**REQUIRED ACTIONS**.
- A) In the text on data discovery in medical billing, by what factors can the usefulness of information be broken down?
- B) Carry on the text about data discovery in medical billing, beginning right after its final sentence.

**DOCUMENT SECTION**.

· · · · ·

In medical billing, we often talk about the importance of reporting and business intelligence for finding opportunities to reduce cost and increase revenue. Whether you’re a medical billing manager or the owner of a billing company, everyone employed by your company benefits when given access to data and reports related to their job performance. With that in mind, I’d like to take a step back and talk about the process that goes into creating those reports, called data discovery.
What is Data Discovery?
Data discovery is the process of collecting raw data from various sources, consolidating it into a single source, and converting it into useful information in the form of reports and visualizations. The usefulness of information is identified through recurring trends, anomalies, or predictive analytics broken down by factors like region, office, or procedure.
Data discovery can be demanding for medical billing managers when you’re accountable to both your management team and clients. Fortunately, client needs are like management needs in many ways. At a high level, clients want to see a lot of productivity reports and net gross collections, and so do billing companies. They need to know what you’re working on, changes in their revenue, and reassurance that your work is having a positive impact on their ROI.
Why is Data Discovery Important?
Data discovery is the first step into a more data-driven approach for monitoring your company’s and clients’ performance. Instead of reacting to the needs of your manager or client after the fact, a data discovery approach considers the goals and challenges of a company before building out a system for collecting and delivering the most useful information. This approach utilizes the full value of structured data to improve decision-making, optimize operational processes, and fuel new business.

· · · · ·

**SOURCE MATERIAL**.

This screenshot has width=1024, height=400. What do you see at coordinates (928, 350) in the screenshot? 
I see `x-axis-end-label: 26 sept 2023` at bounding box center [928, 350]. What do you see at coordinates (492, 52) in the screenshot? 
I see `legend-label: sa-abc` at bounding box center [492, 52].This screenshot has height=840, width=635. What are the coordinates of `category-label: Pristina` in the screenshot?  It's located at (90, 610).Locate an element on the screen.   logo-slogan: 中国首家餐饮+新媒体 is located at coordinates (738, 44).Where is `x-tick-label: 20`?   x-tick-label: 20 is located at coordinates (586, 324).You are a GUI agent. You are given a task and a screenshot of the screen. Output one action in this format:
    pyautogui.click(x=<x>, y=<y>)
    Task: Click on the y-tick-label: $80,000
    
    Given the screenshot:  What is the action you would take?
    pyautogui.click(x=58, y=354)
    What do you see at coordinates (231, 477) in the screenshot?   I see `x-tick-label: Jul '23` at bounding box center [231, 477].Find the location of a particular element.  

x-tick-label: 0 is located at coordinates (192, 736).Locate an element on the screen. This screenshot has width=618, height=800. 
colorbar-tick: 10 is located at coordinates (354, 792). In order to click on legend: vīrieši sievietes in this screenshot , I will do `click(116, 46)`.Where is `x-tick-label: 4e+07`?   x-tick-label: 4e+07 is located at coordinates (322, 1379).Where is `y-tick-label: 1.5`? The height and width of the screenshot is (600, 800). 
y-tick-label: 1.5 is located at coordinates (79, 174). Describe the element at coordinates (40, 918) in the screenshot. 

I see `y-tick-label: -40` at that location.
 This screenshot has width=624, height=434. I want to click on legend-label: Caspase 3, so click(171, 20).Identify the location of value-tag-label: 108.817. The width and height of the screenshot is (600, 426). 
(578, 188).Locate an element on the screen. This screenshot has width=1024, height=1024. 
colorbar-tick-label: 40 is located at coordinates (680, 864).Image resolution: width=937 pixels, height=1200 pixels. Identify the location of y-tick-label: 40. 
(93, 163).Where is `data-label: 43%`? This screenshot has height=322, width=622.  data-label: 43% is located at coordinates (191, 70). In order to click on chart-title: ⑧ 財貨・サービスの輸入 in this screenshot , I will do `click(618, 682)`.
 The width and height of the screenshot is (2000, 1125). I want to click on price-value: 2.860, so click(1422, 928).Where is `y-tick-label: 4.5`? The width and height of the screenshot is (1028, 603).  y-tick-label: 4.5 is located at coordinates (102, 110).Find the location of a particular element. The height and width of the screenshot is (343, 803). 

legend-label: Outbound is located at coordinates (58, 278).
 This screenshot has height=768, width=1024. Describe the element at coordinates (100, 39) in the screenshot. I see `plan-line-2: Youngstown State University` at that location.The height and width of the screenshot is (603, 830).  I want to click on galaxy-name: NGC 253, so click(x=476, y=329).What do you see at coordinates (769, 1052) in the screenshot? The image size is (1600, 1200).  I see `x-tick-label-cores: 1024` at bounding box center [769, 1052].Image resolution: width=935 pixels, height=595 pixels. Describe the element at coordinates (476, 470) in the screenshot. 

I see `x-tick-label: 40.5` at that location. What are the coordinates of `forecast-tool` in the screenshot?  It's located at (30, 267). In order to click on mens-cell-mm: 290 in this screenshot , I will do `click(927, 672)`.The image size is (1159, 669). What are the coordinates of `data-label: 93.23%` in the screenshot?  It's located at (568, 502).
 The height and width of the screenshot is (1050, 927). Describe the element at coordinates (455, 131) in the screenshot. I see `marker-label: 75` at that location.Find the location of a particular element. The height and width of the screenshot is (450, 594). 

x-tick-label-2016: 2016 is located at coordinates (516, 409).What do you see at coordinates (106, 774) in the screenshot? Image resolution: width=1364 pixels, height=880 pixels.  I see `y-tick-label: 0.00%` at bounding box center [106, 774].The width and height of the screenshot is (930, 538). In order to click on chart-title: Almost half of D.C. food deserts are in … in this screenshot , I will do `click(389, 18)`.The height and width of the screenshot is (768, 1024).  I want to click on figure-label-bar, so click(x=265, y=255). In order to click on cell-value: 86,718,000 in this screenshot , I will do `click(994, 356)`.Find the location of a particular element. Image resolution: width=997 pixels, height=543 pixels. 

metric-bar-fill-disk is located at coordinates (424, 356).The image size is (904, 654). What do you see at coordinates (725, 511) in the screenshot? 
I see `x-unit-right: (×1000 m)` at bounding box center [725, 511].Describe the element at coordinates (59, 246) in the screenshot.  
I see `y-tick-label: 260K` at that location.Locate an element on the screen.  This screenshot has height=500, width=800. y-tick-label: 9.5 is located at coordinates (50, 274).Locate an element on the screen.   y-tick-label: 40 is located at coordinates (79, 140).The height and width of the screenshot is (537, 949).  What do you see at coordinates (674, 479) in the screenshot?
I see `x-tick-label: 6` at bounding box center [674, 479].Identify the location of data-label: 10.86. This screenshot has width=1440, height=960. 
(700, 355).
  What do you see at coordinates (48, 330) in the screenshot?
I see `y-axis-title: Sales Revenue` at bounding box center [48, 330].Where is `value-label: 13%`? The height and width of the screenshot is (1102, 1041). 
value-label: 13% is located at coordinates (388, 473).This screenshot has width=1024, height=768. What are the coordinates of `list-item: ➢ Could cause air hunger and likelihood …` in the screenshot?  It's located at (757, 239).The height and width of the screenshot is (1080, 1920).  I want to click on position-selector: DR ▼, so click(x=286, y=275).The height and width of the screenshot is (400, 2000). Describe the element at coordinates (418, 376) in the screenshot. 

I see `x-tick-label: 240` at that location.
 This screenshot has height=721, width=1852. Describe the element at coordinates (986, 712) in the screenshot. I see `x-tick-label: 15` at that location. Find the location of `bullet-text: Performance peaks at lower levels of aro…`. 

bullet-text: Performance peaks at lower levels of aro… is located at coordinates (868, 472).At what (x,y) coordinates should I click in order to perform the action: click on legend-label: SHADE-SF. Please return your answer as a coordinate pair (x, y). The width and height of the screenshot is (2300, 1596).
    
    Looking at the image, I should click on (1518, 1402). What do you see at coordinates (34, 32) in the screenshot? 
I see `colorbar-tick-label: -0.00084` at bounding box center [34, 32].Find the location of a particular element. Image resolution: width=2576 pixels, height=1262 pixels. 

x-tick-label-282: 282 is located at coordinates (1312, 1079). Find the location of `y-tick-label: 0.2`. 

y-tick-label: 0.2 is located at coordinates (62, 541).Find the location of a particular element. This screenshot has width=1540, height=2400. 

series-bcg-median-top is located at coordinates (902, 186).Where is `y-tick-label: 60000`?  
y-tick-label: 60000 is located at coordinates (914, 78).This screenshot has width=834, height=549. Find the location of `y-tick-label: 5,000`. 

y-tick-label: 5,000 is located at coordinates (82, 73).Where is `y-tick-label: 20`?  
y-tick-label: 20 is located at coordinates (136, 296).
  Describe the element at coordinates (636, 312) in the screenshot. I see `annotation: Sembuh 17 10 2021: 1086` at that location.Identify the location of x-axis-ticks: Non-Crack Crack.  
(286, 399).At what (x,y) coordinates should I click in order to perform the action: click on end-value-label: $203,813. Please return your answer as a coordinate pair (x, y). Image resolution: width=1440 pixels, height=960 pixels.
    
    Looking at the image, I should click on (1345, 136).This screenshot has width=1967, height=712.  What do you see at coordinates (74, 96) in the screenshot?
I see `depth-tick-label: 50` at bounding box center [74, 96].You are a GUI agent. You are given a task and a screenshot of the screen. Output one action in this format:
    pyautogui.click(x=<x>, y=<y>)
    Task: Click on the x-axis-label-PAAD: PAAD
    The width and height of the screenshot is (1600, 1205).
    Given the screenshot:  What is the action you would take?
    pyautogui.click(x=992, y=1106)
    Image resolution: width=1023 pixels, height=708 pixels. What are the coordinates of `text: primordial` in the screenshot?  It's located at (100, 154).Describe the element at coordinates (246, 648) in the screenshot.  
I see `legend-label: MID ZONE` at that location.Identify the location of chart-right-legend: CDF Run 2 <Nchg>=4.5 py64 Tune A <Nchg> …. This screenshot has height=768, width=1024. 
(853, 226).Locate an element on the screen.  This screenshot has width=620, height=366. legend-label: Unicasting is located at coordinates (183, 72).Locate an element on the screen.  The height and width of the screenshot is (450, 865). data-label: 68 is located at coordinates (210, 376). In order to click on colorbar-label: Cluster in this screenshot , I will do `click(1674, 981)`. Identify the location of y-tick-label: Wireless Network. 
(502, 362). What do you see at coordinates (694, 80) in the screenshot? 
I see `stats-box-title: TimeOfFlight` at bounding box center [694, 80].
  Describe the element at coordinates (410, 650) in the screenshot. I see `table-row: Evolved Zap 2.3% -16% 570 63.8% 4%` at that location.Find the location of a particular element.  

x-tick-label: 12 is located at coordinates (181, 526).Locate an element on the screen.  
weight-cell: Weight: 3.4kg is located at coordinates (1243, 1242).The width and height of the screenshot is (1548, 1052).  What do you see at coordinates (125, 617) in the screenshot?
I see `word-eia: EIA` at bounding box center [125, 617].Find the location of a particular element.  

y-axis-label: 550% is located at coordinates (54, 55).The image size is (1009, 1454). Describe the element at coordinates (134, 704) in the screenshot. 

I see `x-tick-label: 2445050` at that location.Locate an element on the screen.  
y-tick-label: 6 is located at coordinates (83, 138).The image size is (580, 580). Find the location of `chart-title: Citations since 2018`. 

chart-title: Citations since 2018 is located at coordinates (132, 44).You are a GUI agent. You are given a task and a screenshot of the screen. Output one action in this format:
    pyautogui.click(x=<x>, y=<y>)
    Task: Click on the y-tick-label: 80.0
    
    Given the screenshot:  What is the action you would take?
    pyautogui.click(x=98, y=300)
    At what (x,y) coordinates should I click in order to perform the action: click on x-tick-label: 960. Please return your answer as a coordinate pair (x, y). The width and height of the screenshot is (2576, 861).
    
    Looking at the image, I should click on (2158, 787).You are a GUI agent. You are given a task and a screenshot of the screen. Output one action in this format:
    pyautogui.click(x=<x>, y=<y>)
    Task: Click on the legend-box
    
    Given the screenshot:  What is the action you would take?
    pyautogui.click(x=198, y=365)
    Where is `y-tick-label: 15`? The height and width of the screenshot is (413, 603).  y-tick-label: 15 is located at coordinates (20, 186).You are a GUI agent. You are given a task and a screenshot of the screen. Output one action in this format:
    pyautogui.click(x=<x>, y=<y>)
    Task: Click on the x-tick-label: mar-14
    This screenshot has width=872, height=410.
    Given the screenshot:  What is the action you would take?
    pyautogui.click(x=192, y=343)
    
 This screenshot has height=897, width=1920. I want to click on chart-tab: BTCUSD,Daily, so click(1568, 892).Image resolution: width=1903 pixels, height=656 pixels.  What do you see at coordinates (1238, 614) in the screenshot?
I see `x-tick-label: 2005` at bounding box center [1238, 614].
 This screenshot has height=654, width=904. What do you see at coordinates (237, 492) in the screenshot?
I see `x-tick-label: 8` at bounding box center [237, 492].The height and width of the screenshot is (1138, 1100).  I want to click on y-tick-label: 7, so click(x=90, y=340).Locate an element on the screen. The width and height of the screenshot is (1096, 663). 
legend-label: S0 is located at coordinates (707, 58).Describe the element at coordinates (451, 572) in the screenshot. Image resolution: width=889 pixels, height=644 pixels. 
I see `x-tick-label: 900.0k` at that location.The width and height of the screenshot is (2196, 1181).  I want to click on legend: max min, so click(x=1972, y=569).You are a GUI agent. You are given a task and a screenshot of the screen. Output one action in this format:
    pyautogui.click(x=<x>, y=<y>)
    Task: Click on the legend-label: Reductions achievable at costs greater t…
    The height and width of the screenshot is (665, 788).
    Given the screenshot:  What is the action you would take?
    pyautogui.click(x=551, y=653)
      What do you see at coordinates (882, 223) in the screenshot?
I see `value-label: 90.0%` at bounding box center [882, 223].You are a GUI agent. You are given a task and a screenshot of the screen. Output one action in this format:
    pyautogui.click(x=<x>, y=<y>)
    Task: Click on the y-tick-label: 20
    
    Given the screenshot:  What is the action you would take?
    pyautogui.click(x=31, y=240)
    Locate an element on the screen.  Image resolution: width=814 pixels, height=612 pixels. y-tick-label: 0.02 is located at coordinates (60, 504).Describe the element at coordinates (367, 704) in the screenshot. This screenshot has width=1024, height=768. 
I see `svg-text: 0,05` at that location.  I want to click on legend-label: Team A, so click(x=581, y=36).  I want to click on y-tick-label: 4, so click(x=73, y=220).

· · · · ·

**RESULTS FOR THE EXERCISE**.
- A) Region, office, or procedure.

- B)
Business analytics to drive growth and show value to your clients
Data discovery helps remove some of the biases and assumptions built into reports people create, helping them focus more on the things that practice owners and medical billing managers can control. Steps in data discovery include:
- Collecting and preparing data -- This step can take a lot of time because of all the different business applications used by multi-specialty medical practices. Collection and preparation is traditionally a manual process that begins with extracting data every month, structuring it into a common format, and aggregating it into a central database. Today, the best business intelligence software largely automates this process.
- Visualization -- Using visuals like graphs and dashboards to remove noise from data and highlight what’s useful information; visualizing data helps billing managers identify areas that need improvement, helps business owners understand which procedures to focus their attention, and can predict changes in the resulting revenue.
- Advanced analysis -- Manipulating data in ways to uncover relationships between two or more data points at any given point in time; tasks include segmentation, correlations, and forecasting future value.
What Are the Best Uses for Data Discovery?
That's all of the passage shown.